To return to the question posed by the OP, "Evaluating a scientific claim," Karl Popper made some reached some conclusions about how to do that way back in 1920 He said the following:
- It is easy to obtain confirmations, or verifications, for nearly every theory--if we look for confirmations.
- Confirmations should count only if they are the result of risky predictions; that is to say, if, unenlightened by the theory in question, we should have expected an event which was incompatible with the theory--an event which would have refuted the theory.
- Every 'good' scientific theory is a prohibition: it forbids certain things to happen. The more a theory forbids, the better it is.
- A theory which is not refutable by any conceivable event is non-scientific. Irrefutability is not a virtue of a theory (as people often think) but a vice.
- Every genuine test of a theory is an attempt to falsify it, or to refute it. Testability is falsifiability; but there are degrees of testability: some theories are more testable, more exposed to refutation, than others; they take, as it were, greater risks.
- Confirming evidence should not count except when it is the result of a genuine test of the theory; and this means that it can be presented as a serious but unsuccessful attempt to falsify the theory.
- Some genuinely testable theories, when found to be false, are still upheld by their admirers--for example by introducing ad hoc some auxiliary assumption, or by re-interpreting the theory ad hoc in such a way that it escapes refutation. Such a procedure is always possible, but it rescues the theory from refutation only at the price of destroying, or at least lowering, its scientific status.

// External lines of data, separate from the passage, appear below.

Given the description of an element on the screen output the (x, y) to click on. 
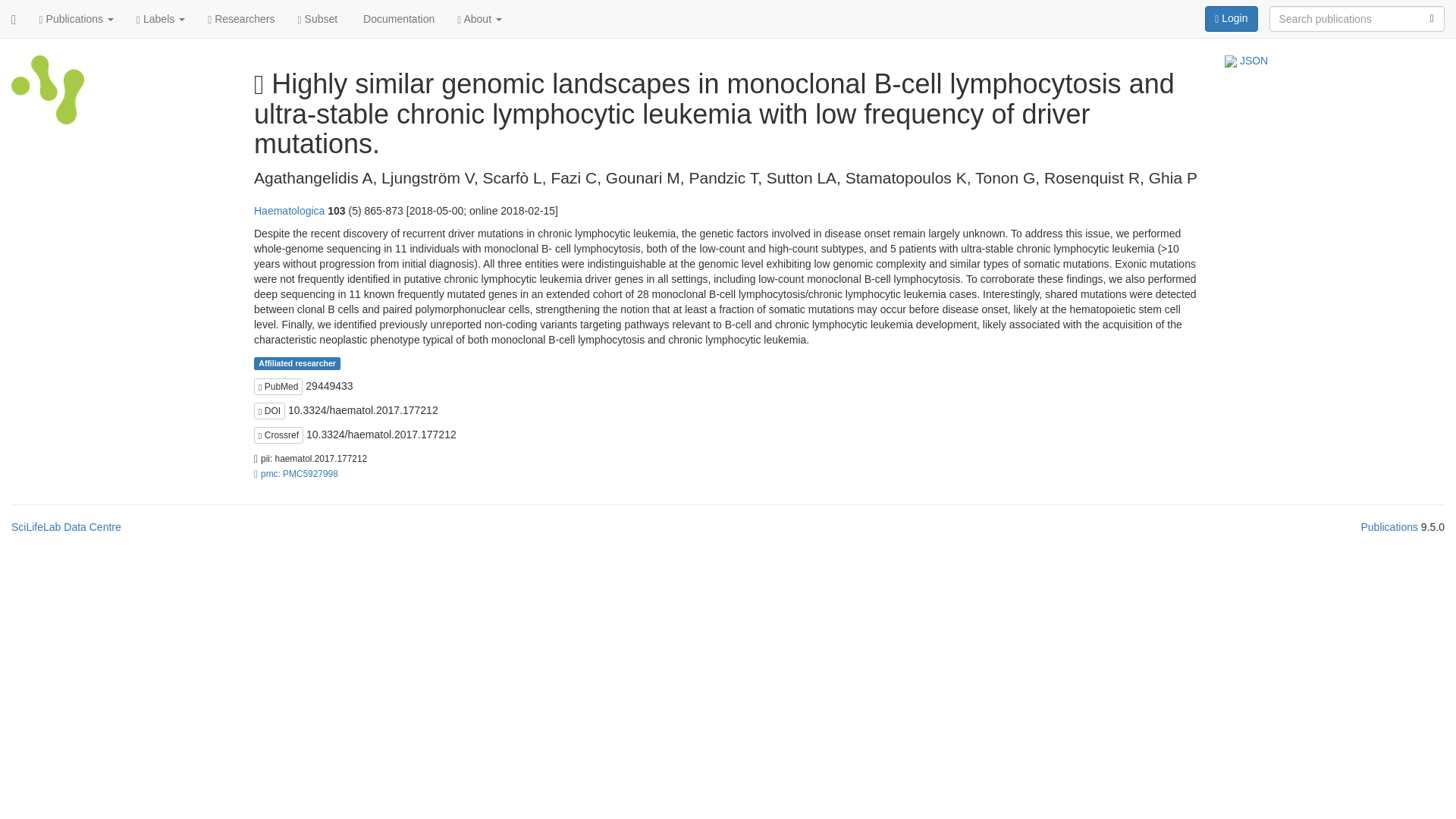
Documentation (397, 18)
Labels (160, 18)
Researchers (240, 18)
Subset (317, 18)
Login (1231, 18)
SciLifeLab Affiliated and Fellows Publications (47, 94)
About (479, 18)
Publications (76, 18)
Given the description of an element on the screen output the (x, y) to click on. 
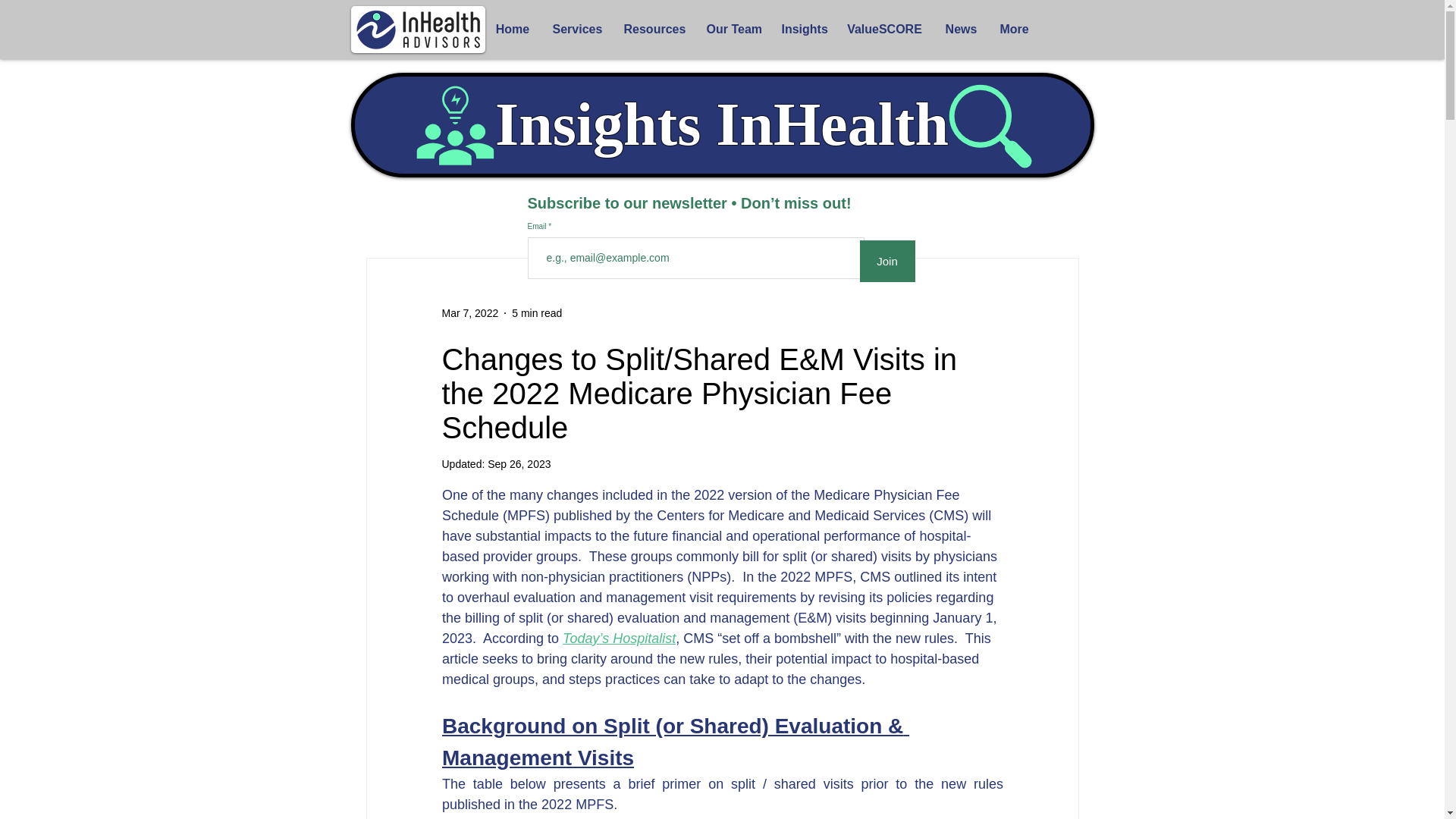
News (961, 29)
ValueSCORE (884, 29)
Mar 7, 2022 (469, 312)
Join (887, 260)
Insights (802, 29)
Home (511, 29)
5 min read (537, 312)
Services (576, 29)
Our Team (732, 29)
Sep 26, 2023 (518, 463)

Popper summarizes by saying that "
...the criterion of the scientific status of a theory is its falsifiability, or
refutability, or
testability.
Other philosophers of science (Thomas Kuhn, Imre Lakatos, and Paul Thagard for example) have disagreed with Popper's requirement of falsifiability as a criterion of science. But I find it interesting that, even though each of these offer a different set of necessary conditions for genuine science, all reject 'creation science' as science.